= Carly Milne =

Canadian writer

Carly Milne is a Canadian writer.

==Biography==
Born in Edmonton, Alberta, Milne started writing professionally at age 14. Two years later, she was hired by The Calgary Herald, as a columnist for "20 Below", which was geared to discussing teen issues. She contributed to several Canadian teen magazines; and at 19, she became the entertainment editor for Canada's first teen e-zine Spank! Youth Culture Online. She then created and edited the e-zine Can.Say for Molson Breweries. Can.Say won a Canadian Internet Award for Best Internet Publication. Milne then became an editor at Yahoo! Canada.

In February 1999, she created Moxie.ca, Canada's first female-oriented content portal. Moxie won accolades from Yahoo!, CTV's Webmania, MediaTelevision, Marketing Magazine, The Globe and Mail and ABC. She contributes to Variety, Maxim, and numerous mainstream publications on varying interests from health to pop culture to sex to travel. She was nominated for Outstanding Young Woman at the 1999 and 2000 Canadian Women in New Media Awards.

In 2002, she accepted a position as associate editor of AVN magazine, and in 2003, she took a job with Metro Interactive, home of porn star Ron Jeremy, as a publicist, and launched her website Pornblography.com. The website drew attention from various media outlets including PBS, ABC's Nightline, Sirius Radio, Sex TV, XM Radio, Naked New York, Playboy Radio and more. Milne was also interviewed for the popular E! Channel show True Hollywood Story about porn superstar Jenna Jameson.

Milne has contributed to several books, including Virgin Territory: Stories from the Road to Womanhood (2004), Best Sex Writing 2005 (2005), The Sexual Revolution 2.0: Getting Connected, Upgrading Your Sex Life, and Finding True Love — or at Least a Dinner Date — in the Internet Age (2005), and Hooking Up: You'll Never Make Love in This Town Again Again (2006)

Her first book, Naked Ambition (2005), is a behind-the-scenes look into the frontlines of today's woman-owned and supported adult entertainment industry.

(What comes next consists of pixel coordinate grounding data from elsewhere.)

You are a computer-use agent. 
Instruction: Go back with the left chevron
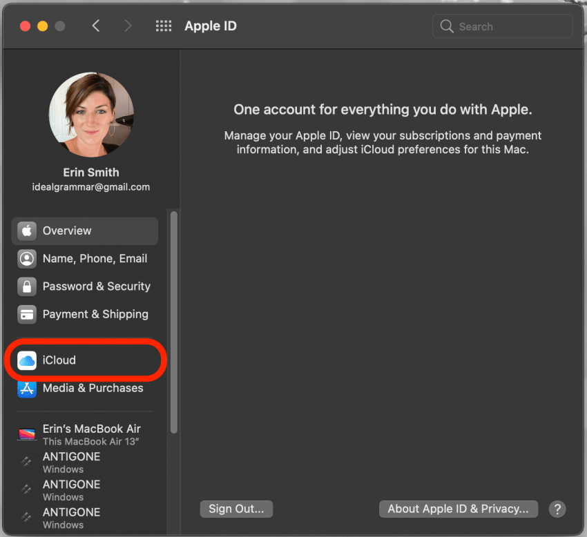coord(96,27)
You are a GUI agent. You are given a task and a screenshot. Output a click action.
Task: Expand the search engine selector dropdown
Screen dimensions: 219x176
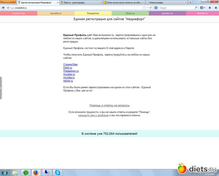(x=158, y=7)
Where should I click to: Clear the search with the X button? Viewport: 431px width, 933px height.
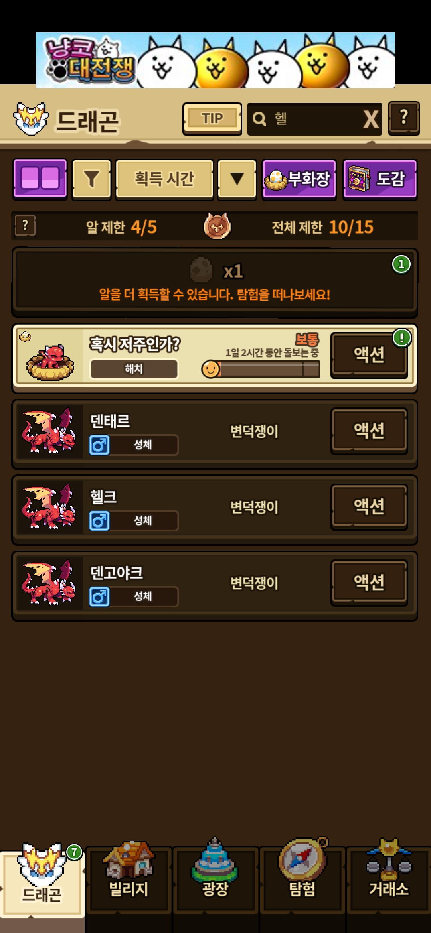tap(371, 119)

She lives in Los Angeles, California.

==Bibliography==
- Naked Ambition: Women Who Are Changing the Porn Industry. New York: Carroll & Graf, 2005.
- Hooking Up: You'll Never Make Love in This Town Again Again Phoenix Books (October 2006) ISBN 1-59777-504-5
- Sexography: One Woman's Journey from Ignorance to Bliss. Los Angeles: Phoenix Books, 2007.